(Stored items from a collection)
----------
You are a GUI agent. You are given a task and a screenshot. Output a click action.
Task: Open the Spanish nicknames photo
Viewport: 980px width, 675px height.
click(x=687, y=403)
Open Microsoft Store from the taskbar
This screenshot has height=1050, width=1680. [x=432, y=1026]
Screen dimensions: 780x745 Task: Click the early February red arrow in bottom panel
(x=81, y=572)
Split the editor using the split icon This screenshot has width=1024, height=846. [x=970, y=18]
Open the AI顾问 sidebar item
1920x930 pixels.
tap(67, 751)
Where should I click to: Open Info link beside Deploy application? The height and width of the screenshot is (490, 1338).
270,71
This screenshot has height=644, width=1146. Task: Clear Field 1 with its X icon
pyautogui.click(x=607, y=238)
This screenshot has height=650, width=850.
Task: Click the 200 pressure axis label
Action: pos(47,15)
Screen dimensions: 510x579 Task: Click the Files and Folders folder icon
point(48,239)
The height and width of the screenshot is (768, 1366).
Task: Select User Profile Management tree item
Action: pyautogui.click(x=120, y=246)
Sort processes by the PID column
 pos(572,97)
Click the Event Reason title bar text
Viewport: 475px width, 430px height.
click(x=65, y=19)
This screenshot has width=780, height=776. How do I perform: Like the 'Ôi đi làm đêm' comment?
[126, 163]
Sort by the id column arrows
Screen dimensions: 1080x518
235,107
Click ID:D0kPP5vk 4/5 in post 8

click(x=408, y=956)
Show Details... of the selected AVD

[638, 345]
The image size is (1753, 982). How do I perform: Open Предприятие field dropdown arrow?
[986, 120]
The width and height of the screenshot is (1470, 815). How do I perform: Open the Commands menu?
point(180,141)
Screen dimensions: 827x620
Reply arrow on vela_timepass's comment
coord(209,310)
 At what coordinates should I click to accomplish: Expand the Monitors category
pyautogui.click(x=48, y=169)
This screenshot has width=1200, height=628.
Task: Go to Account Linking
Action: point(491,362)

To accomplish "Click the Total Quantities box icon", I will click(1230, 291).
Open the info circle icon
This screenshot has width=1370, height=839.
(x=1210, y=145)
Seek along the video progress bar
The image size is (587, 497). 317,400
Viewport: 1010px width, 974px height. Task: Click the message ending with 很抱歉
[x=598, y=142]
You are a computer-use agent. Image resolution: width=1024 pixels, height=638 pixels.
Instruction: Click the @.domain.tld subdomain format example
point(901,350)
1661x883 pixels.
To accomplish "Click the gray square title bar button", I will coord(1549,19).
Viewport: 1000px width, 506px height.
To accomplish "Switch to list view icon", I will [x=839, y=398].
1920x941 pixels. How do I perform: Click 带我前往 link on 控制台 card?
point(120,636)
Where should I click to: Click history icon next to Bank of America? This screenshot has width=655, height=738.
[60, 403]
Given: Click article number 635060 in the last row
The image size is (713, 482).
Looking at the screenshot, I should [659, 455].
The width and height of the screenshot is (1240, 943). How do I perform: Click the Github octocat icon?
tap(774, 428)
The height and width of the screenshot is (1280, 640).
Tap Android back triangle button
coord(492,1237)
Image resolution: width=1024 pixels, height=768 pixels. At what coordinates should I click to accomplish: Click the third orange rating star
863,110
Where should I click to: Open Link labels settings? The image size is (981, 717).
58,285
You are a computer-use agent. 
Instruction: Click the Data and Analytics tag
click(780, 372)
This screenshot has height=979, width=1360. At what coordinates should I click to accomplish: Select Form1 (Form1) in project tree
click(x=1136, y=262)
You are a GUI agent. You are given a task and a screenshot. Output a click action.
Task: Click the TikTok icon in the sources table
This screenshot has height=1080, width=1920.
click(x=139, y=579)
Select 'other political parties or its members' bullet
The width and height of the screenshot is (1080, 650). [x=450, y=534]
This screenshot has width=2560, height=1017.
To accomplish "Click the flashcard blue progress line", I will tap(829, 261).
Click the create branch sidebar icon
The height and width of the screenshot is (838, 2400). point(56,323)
----------
■ Try it ■
Each entry shown above must be retyped word for word.

■ Expected answer ■
You are a GUI agent. You are given a task and a screenshot. Output a click action.
Task: Open the Spanish nicknames photo
Viewport: 980px width, 675px height.
click(x=687, y=403)
Open Microsoft Store from the taskbar
This screenshot has height=1050, width=1680. [x=432, y=1026]
Screen dimensions: 780x745 Task: Click the early February red arrow in bottom panel
(x=81, y=572)
Split the editor using the split icon This screenshot has width=1024, height=846. [x=970, y=18]
Open the AI顾问 sidebar item
1920x930 pixels.
tap(67, 751)
Where should I click to: Open Info link beside Deploy application? The height and width of the screenshot is (490, 1338).
270,71
This screenshot has height=644, width=1146. Task: Clear Field 1 with its X icon
pyautogui.click(x=607, y=238)
This screenshot has height=650, width=850.
Task: Click the 200 pressure axis label
Action: pos(47,15)
Screen dimensions: 510x579 Task: Click the Files and Folders folder icon
point(48,239)
The height and width of the screenshot is (768, 1366).
Task: Select User Profile Management tree item
Action: pyautogui.click(x=120, y=246)
Sort processes by the PID column
 pos(572,97)
Click the Event Reason title bar text
Viewport: 475px width, 430px height.
click(x=65, y=19)
This screenshot has width=780, height=776. How do I perform: Like the 'Ôi đi làm đêm' comment?
[126, 163]
Sort by the id column arrows
Screen dimensions: 1080x518
235,107
Click ID:D0kPP5vk 4/5 in post 8

click(x=408, y=956)
Show Details... of the selected AVD

[638, 345]
The image size is (1753, 982). How do I perform: Open Предприятие field dropdown arrow?
[986, 120]
The width and height of the screenshot is (1470, 815). How do I perform: Open the Commands menu?
point(180,141)
Screen dimensions: 827x620
Reply arrow on vela_timepass's comment
coord(209,310)
 At what coordinates should I click to accomplish: Expand the Monitors category
pyautogui.click(x=48, y=169)
This screenshot has width=1200, height=628.
Task: Go to Account Linking
Action: point(491,362)

To accomplish "Click the Total Quantities box icon", I will click(1230, 291).
Open the info circle icon
This screenshot has width=1370, height=839.
(x=1210, y=145)
Seek along the video progress bar
The image size is (587, 497). 317,400
Viewport: 1010px width, 974px height. Task: Click the message ending with 很抱歉
[x=598, y=142]
You are a computer-use agent. Image resolution: width=1024 pixels, height=638 pixels.
Instruction: Click the @.domain.tld subdomain format example
point(901,350)
1661x883 pixels.
To accomplish "Click the gray square title bar button", I will coord(1549,19).
Viewport: 1000px width, 506px height.
To accomplish "Switch to list view icon", I will [x=839, y=398].
1920x941 pixels. How do I perform: Click 带我前往 link on 控制台 card?
point(120,636)
Where should I click to: Click history icon next to Bank of America? This screenshot has width=655, height=738.
[60, 403]
Given: Click article number 635060 in the last row
The image size is (713, 482).
Looking at the screenshot, I should [659, 455].
The width and height of the screenshot is (1240, 943). How do I perform: Click the Github octocat icon?
tap(774, 428)
The height and width of the screenshot is (1280, 640).
Tap Android back triangle button
coord(492,1237)
Image resolution: width=1024 pixels, height=768 pixels. At what coordinates should I click to accomplish: Click the third orange rating star
863,110
Where should I click to: Open Link labels settings? The image size is (981, 717).
58,285
You are a computer-use agent. 
Instruction: Click the Data and Analytics tag
click(780, 372)
This screenshot has height=979, width=1360. At what coordinates should I click to accomplish: Select Form1 (Form1) in project tree
click(x=1136, y=262)
You are a GUI agent. You are given a task and a screenshot. Output a click action.
Task: Click the TikTok icon in the sources table
This screenshot has height=1080, width=1920.
click(x=139, y=579)
Select 'other political parties or its members' bullet
The width and height of the screenshot is (1080, 650). [x=450, y=534]
This screenshot has width=2560, height=1017.
To accomplish "Click the flashcard blue progress line", I will tap(829, 261).
Click the create branch sidebar icon
The height and width of the screenshot is (838, 2400). point(56,323)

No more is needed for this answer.